- Given instruction:
Please pull out the lines starting with the one containing "How do I perform: Open the Dosya menu tab?" and going on through the final line below, and reproduce them word for word.

- Available data:

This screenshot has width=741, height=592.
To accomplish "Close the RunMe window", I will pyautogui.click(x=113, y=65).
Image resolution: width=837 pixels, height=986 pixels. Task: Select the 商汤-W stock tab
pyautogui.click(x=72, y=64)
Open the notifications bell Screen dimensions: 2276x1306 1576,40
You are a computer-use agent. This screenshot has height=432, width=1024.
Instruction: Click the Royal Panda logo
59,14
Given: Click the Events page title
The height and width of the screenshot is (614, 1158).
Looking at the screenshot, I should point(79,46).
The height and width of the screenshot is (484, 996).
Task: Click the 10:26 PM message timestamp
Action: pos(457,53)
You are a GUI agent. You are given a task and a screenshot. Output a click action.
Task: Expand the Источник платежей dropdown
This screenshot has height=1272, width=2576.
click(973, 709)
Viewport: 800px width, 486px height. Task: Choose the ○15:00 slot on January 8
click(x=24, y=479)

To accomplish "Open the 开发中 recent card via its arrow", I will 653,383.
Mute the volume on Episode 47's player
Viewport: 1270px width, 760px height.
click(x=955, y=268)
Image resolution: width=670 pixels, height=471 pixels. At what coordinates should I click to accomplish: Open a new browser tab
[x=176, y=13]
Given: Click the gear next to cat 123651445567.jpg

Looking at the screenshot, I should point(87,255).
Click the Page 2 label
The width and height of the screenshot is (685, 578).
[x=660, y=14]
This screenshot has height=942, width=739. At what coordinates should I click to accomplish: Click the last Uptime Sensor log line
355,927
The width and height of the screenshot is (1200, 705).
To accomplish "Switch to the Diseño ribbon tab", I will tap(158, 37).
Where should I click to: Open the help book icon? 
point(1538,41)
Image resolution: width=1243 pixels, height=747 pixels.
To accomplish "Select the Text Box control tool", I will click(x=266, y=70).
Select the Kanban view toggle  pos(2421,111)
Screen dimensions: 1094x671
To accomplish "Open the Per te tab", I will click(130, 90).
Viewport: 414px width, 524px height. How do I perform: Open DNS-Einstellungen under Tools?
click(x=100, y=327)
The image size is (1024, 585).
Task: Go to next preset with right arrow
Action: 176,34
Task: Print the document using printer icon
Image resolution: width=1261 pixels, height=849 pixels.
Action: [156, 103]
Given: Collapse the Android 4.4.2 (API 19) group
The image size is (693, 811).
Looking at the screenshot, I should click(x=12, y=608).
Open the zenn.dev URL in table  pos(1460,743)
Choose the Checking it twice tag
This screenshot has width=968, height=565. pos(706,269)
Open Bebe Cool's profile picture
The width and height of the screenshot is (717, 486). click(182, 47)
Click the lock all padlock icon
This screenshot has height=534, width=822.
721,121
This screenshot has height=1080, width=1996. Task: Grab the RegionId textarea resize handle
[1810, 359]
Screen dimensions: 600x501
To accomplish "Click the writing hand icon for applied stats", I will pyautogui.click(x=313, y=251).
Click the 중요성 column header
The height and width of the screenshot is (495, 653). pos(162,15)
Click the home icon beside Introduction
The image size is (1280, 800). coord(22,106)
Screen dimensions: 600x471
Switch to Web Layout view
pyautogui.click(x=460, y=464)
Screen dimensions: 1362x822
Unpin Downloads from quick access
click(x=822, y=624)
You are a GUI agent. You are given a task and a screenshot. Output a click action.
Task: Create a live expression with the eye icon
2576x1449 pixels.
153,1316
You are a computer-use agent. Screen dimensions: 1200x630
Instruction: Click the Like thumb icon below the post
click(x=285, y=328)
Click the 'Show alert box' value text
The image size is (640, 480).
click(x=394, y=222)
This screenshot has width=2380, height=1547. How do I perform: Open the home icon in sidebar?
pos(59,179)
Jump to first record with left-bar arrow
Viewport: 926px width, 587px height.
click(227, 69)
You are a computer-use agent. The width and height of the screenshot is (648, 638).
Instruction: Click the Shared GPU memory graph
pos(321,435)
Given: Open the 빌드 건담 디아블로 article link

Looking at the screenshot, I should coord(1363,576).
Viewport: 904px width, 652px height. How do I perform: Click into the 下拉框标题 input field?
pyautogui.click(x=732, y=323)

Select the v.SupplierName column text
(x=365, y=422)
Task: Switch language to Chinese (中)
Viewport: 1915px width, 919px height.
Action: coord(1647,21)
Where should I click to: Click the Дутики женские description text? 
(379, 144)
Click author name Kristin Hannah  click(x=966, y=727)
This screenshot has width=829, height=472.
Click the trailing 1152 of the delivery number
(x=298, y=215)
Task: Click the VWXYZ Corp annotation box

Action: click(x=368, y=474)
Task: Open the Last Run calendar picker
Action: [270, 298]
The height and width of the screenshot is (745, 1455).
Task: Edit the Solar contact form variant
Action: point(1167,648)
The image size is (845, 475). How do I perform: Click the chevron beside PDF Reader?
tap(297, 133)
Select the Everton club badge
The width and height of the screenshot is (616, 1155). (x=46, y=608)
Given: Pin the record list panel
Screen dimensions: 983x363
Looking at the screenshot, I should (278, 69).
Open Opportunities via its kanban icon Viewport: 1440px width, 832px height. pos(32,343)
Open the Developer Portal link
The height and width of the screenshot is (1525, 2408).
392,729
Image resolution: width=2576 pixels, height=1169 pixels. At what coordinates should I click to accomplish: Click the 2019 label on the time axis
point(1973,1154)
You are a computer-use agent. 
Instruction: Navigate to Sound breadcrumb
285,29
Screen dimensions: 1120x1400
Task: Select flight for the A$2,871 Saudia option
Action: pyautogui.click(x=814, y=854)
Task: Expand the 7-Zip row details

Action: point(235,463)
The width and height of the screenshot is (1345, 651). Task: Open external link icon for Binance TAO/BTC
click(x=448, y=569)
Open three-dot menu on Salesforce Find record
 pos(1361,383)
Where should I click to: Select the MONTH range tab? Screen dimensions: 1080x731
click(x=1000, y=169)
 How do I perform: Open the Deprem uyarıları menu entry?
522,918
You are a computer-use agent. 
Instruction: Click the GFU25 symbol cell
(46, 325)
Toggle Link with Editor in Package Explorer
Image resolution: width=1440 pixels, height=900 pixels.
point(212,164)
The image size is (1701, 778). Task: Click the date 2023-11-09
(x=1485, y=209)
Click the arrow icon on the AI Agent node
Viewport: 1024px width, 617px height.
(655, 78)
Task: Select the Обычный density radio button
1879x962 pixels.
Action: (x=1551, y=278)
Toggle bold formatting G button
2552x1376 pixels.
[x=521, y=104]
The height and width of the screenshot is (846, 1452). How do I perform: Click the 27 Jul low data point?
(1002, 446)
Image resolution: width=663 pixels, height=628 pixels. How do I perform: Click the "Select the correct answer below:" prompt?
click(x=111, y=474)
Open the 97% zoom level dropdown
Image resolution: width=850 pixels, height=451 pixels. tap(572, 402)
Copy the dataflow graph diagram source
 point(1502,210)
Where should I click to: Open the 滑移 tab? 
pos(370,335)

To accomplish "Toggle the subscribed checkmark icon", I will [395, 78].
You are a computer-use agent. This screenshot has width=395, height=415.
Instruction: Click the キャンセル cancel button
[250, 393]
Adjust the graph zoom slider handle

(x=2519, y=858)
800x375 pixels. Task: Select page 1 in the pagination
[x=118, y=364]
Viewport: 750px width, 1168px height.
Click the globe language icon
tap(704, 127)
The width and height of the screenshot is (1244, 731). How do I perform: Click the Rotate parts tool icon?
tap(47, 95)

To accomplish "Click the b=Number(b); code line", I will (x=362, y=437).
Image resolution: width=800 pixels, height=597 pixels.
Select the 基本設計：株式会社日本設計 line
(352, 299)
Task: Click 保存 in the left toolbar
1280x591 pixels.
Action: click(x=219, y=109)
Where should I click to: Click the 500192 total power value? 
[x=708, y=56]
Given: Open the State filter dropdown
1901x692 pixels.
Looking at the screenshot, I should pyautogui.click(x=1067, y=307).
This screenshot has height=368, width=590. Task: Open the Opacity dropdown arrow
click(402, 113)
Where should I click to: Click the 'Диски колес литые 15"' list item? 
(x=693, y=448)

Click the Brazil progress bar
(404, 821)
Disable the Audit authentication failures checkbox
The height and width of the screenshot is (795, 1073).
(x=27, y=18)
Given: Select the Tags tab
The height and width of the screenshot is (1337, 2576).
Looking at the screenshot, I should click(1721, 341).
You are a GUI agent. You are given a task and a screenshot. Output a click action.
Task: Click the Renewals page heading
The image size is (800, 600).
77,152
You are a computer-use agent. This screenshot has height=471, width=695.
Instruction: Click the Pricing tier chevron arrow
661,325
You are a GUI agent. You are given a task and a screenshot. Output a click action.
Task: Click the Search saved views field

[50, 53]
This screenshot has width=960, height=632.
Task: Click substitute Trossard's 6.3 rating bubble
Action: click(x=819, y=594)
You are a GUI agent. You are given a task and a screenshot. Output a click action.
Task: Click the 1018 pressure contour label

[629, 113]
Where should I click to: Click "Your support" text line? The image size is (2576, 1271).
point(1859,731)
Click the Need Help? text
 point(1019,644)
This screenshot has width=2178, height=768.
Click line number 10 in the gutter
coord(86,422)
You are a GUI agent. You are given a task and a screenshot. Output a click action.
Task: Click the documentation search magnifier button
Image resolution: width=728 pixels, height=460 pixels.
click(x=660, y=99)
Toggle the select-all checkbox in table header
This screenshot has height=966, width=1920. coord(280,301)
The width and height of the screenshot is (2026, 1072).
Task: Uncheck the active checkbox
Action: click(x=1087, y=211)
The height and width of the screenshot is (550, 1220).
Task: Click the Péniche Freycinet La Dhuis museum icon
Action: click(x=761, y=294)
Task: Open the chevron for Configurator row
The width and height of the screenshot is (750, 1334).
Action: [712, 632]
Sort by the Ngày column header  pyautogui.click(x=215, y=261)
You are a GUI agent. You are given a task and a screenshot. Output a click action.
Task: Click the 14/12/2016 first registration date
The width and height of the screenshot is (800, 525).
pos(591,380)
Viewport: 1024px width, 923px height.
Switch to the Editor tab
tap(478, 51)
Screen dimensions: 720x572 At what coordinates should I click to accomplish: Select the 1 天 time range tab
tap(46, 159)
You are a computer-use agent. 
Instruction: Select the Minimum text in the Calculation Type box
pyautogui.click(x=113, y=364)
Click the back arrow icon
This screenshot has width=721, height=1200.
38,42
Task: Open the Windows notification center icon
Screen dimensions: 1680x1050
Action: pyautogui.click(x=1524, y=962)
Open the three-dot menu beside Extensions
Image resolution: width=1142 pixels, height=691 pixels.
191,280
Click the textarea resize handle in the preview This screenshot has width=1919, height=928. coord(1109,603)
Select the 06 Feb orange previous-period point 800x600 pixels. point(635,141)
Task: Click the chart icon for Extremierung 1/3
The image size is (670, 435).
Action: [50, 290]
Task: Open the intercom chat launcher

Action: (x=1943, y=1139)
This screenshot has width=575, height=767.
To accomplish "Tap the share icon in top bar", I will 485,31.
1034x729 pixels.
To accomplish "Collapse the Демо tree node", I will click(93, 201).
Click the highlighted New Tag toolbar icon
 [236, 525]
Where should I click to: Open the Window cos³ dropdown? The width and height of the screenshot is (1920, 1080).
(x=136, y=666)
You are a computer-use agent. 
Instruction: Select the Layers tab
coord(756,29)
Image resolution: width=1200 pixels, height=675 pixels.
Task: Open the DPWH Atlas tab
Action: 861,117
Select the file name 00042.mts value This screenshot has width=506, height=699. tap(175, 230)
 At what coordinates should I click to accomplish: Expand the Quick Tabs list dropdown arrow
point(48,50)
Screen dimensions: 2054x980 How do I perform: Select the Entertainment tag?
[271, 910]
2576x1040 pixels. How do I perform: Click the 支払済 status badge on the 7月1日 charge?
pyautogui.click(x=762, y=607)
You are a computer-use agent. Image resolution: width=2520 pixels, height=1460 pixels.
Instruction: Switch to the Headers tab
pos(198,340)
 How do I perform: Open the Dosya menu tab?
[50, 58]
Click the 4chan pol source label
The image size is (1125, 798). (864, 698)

- Reply:
 How do I perform: Open the Dosya menu tab?
[50, 58]
Click the 4chan pol source label
The image size is (1125, 798). (864, 698)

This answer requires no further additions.